The investigation into Clinton’s intimate relationship with Lewinsky was a Washington spectacle.
In 1995, Lewinsky began working at the White House as an intern. During the government shutdown later that year, she and Clinton had a sexual encounter in a hallway near the Oval Office. Lewinsky confided the case to his colleague, her girlfriend Linda Tripp, who was granted immunity from prosecution in a case that brought a star celebrity to push the president’s sex scandal into America’s living room. She became the star’s primary witness against a president who denied having had a sexual relationship with her.
Starr left his studies behind and embarked on a career in academia, first as dean of Pepperdine University’s law school, where he taught constitutional issues and civil litigation, and then as president of Baylor College in his hometown of Texas. rice field. He also became the author of First Among Equals: The Supreme Court in American Life.
Starr was demoted from Baylor’s presidency in 2016 amid a sexual assault scandal that rocked the Big 12 schools and their football programs. The woman alleged that her leader on the campus of the nation’s largest Baptist school bombarded or ignored complaints of assault. Baylor eventually settled with several women who filed a series of lawsuits, including when victims of the 2015 attack accused Baylor of fostering a “hunting ground for sexual predators.” did.
The school board allowed Starr to stay on as president and law school professor. This was a job with no “operational” duties at Baylor. He resigned outright a few months later. Football coach Art Briles was also fired.
In school-commissioned reviews, under Starr, school administrators discouraged students from reporting or participating in student behavior reviews, contributing to a “hostile” environment for alleged victims. It turns out that they did and even responded to it.
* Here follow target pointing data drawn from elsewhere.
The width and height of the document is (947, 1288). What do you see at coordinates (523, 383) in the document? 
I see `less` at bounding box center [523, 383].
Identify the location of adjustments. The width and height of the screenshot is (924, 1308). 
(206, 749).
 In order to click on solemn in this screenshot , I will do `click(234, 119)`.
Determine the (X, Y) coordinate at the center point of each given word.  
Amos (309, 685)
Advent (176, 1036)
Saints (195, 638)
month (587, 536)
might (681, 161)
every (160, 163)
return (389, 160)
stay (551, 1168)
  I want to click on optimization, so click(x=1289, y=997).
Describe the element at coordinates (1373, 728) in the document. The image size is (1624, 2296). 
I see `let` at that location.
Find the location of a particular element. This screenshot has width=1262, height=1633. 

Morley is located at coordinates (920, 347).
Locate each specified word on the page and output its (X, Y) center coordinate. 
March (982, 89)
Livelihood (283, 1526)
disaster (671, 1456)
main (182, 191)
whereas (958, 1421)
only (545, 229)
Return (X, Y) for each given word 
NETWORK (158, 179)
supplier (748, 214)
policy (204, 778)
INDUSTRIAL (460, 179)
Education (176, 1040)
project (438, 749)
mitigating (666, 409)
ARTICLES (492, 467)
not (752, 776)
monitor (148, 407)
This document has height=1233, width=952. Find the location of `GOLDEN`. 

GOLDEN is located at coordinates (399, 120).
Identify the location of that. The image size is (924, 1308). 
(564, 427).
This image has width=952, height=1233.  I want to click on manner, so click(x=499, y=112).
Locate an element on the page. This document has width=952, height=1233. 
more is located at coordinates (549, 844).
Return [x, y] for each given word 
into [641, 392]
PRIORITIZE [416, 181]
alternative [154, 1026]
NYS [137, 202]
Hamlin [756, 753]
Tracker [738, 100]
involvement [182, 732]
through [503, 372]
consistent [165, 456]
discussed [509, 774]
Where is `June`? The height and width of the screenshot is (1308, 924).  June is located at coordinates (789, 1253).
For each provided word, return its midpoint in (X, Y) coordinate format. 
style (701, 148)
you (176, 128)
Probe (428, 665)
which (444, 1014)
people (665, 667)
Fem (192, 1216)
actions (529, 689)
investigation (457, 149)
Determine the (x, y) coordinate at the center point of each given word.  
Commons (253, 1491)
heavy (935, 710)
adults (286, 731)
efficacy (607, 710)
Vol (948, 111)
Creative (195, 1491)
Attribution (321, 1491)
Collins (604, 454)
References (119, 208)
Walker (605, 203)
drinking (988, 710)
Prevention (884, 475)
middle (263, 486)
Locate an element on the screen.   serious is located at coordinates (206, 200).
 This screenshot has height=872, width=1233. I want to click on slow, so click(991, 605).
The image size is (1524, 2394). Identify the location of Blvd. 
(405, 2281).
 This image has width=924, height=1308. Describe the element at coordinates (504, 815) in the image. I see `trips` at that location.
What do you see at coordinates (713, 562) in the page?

In a statement, Starr apologized to “victims who have not received the care, concern and support they deserve.”
Starr was born in Vernon, Texas, a small town near Oklahoma, and raised in San Antonio. George received his BA from the University of Washington in 1968, his MA from Brown University in 1969, and his Juris Doctor degree from Duke University Law School in 1973. From 1975 he served as Chief Justice Warren E. Burger’s legal clerk until 1977.
As a young attorney at the Gibson, Dunn & Crutcher law firm in Los Angeles, Starr worked with William French Smith, who became Attorney General in the administration of President Ronald Reagan. Appointed to the Federal Court of Appeals by Reagan.
Breiburg reported from Dallas. Associated Press writers Jim Virtuno of Austin, Terry Wallace of Dallas, and the late Pete Yost contributed to this report.